*OBJECTIVE*:
Render the lines of the records as a Markdown table with the columns "No." and "Text", starting with the line that contains "Select When Section Moves update option" and going on through the line that contains "Screen dimensions: 1082x675". Include only those lines, skip blank ones, and leave the pictures out.

--- BEGIN SUPPLIED RECORDS ---

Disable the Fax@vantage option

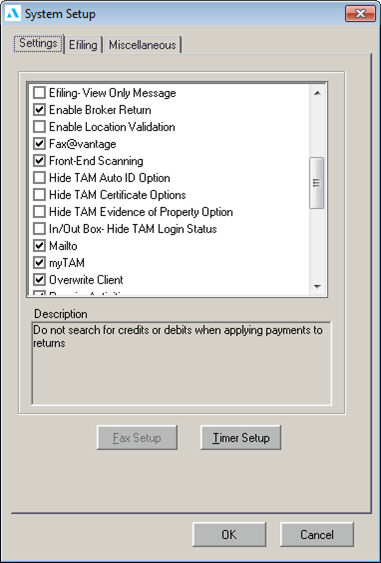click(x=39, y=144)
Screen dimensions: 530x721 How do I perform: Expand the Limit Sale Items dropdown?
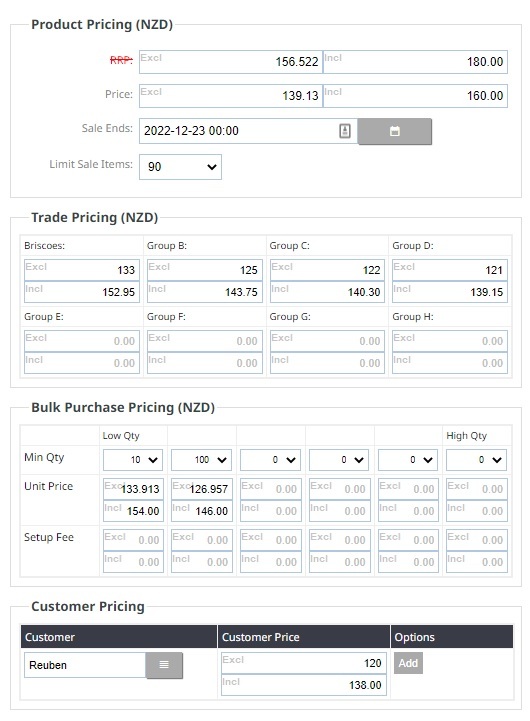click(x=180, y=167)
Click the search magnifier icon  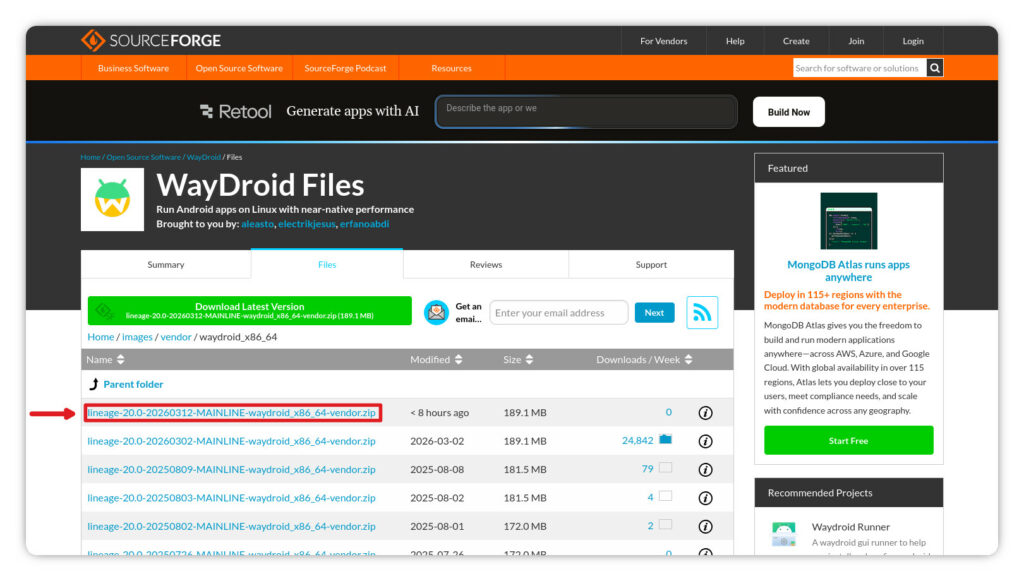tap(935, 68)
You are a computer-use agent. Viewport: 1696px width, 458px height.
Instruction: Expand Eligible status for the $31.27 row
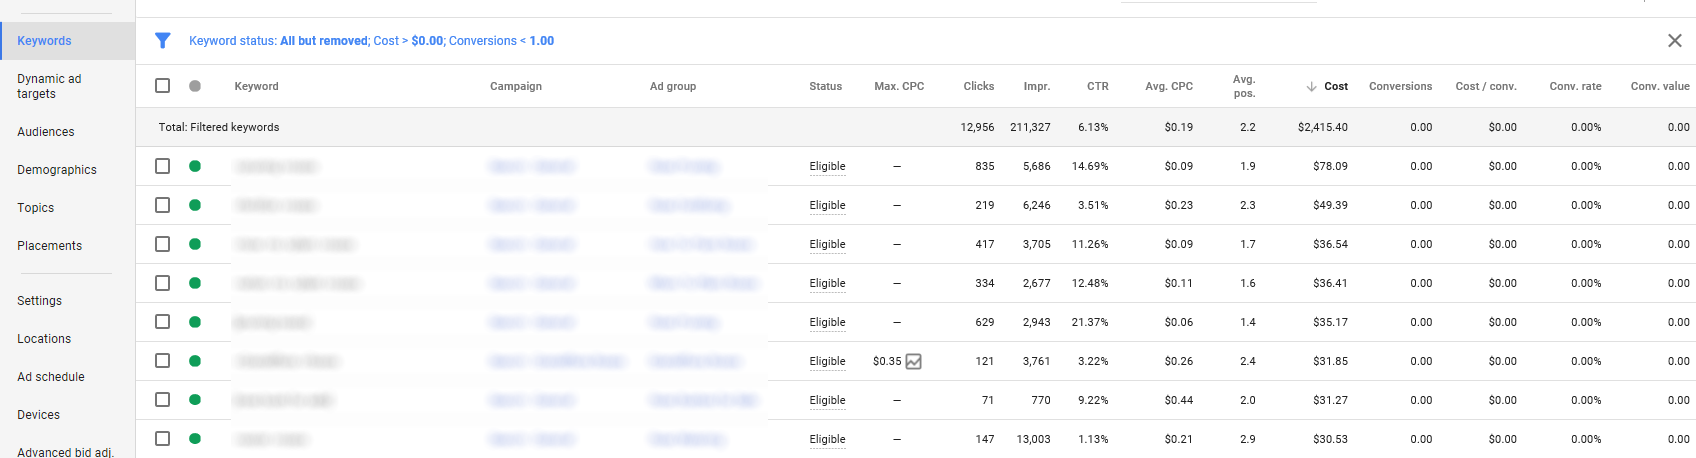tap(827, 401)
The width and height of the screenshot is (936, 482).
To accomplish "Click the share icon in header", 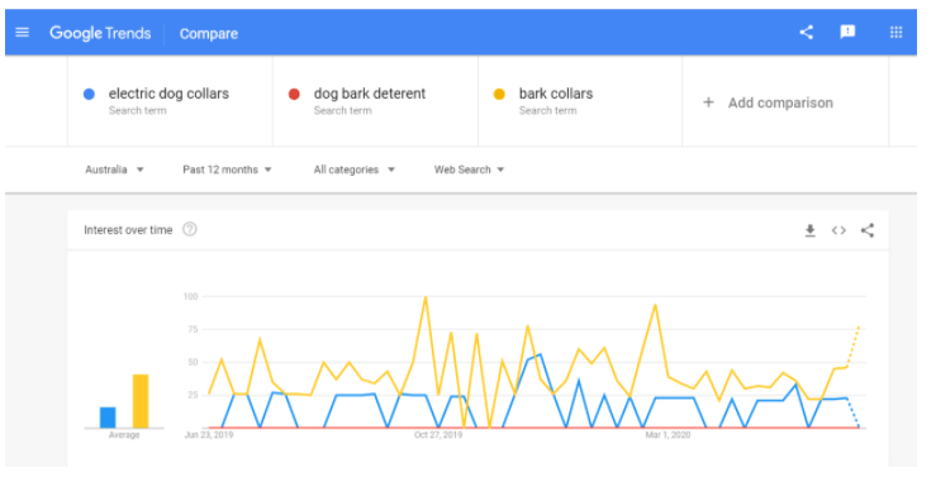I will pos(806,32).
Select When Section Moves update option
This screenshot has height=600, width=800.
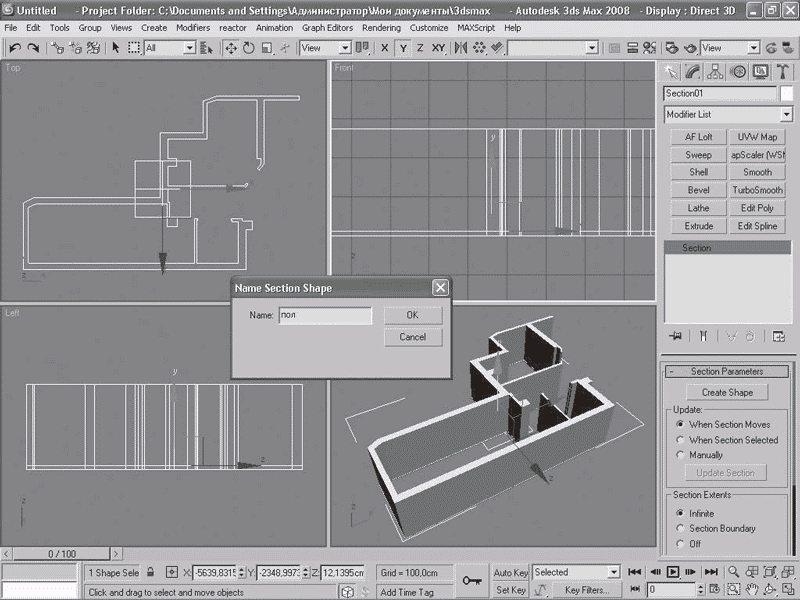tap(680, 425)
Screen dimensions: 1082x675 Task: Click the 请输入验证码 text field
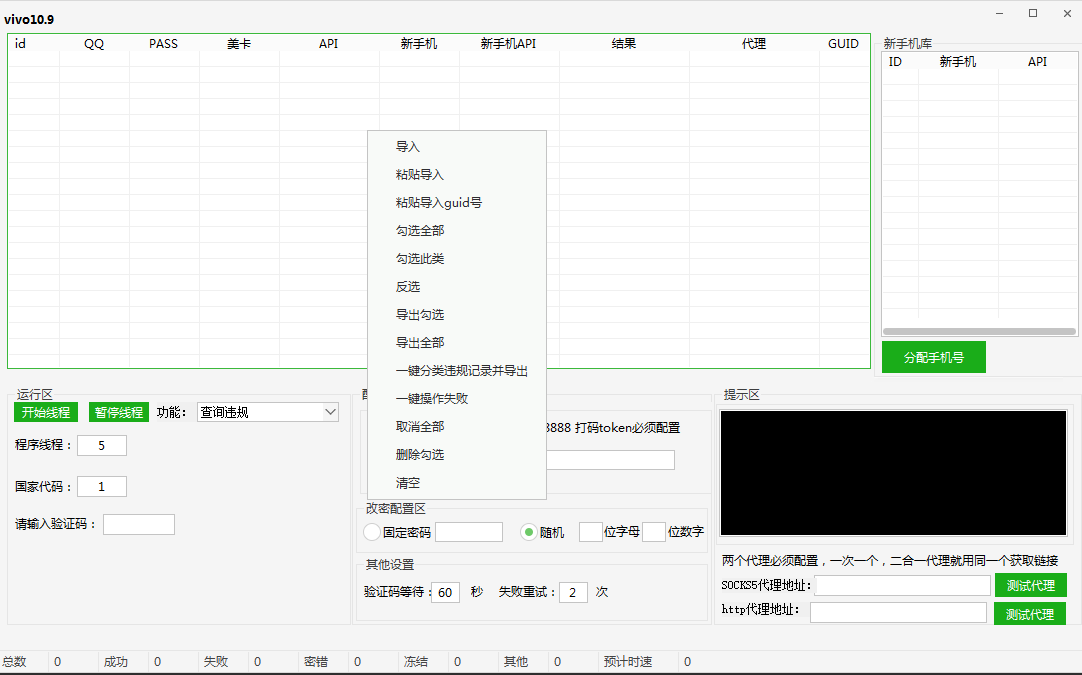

--- END SUPPLIED RECORDS ---
--- BEGIN SUPPLIED RECORDS ---

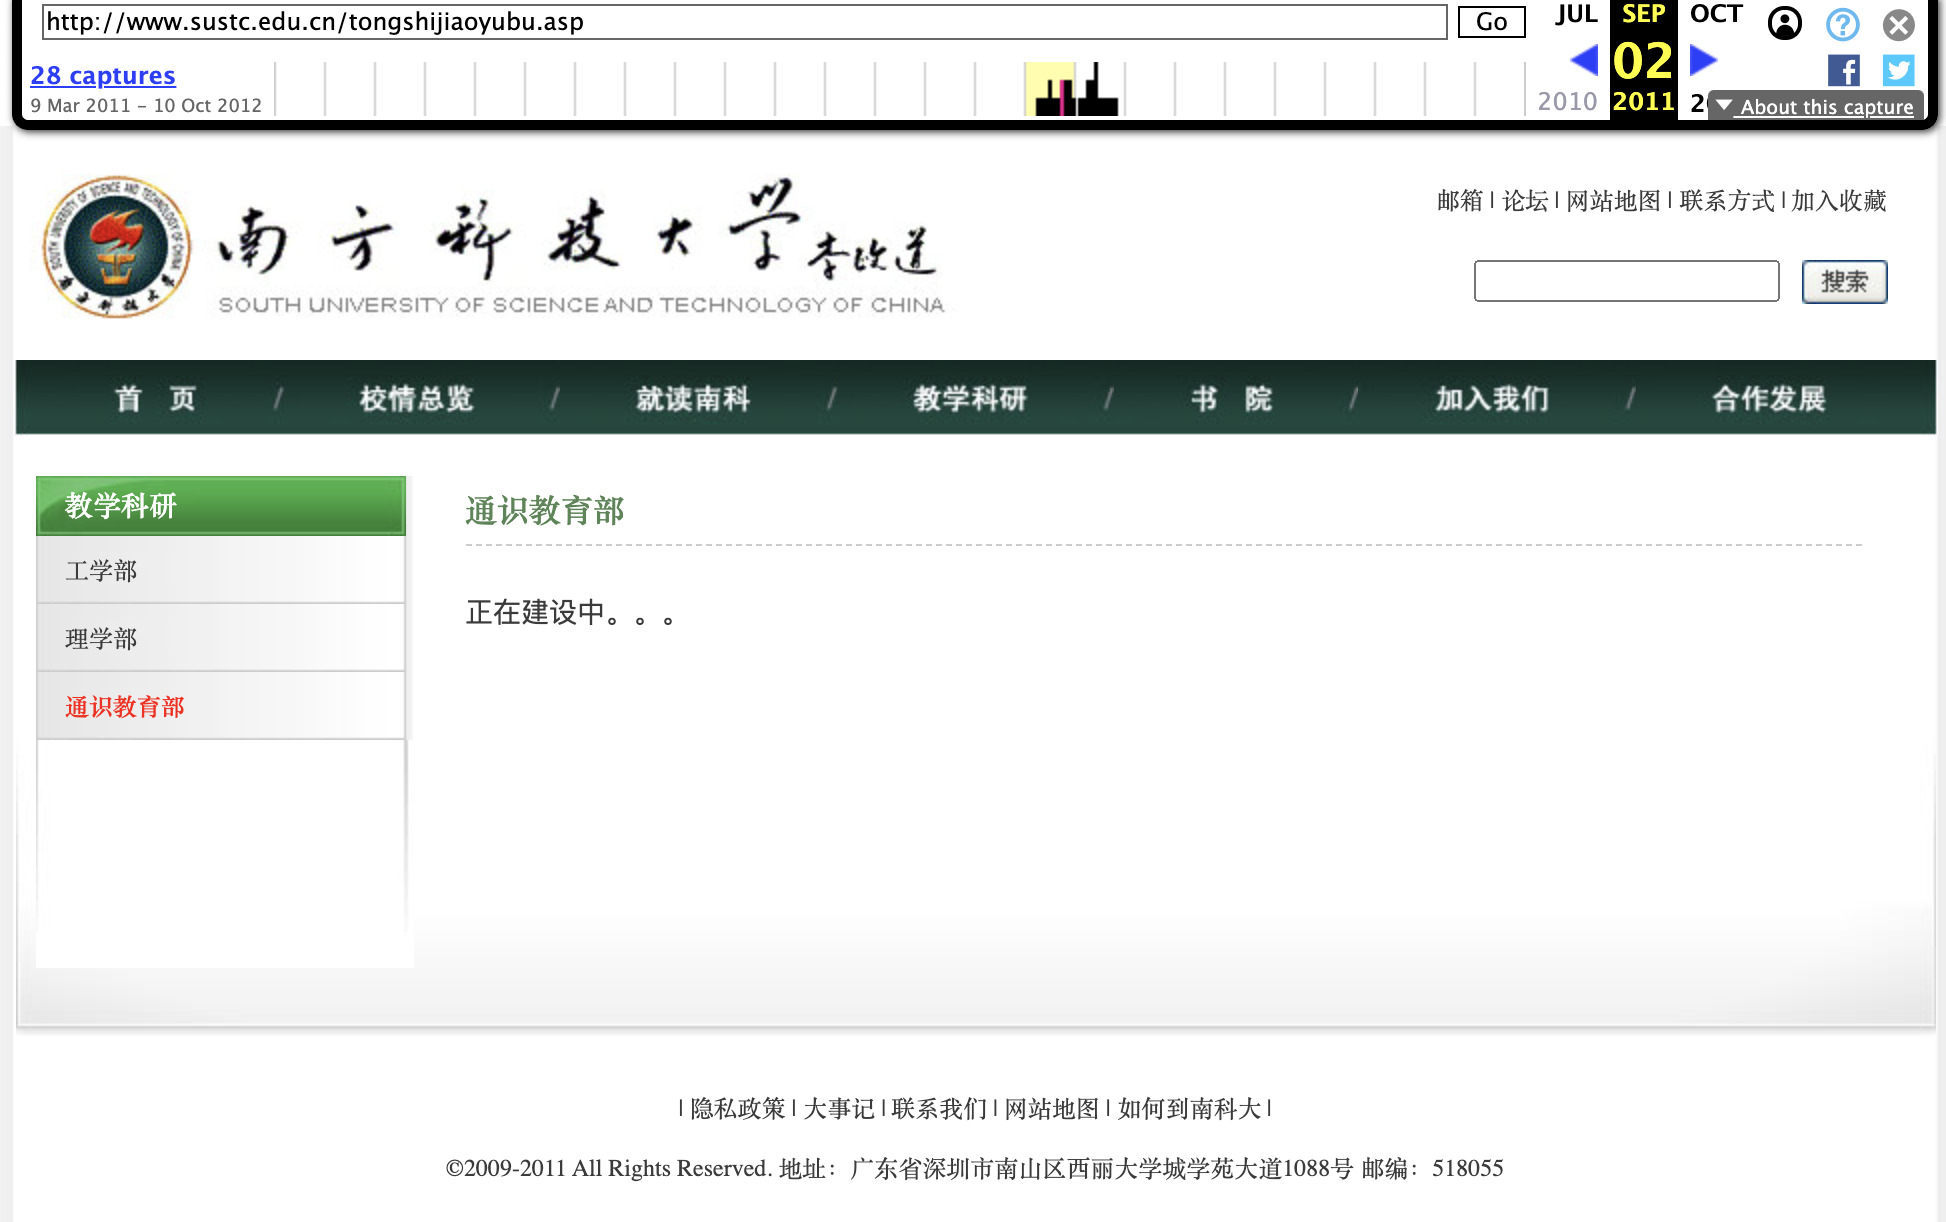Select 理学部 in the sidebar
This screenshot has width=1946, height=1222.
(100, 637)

--- END SUPPLIED RECORDS ---

*SOLUTION TO THE EXERCISE*:
| No. | Text |
|---|---|
| 1 | Select When Section Moves update option |
| 2 | This screenshot has height=600, width=800. |
| 3 | tap(680, 425) |
| 4 | Screen dimensions: 1082x675 Task: Click the 请输入验证码 text field |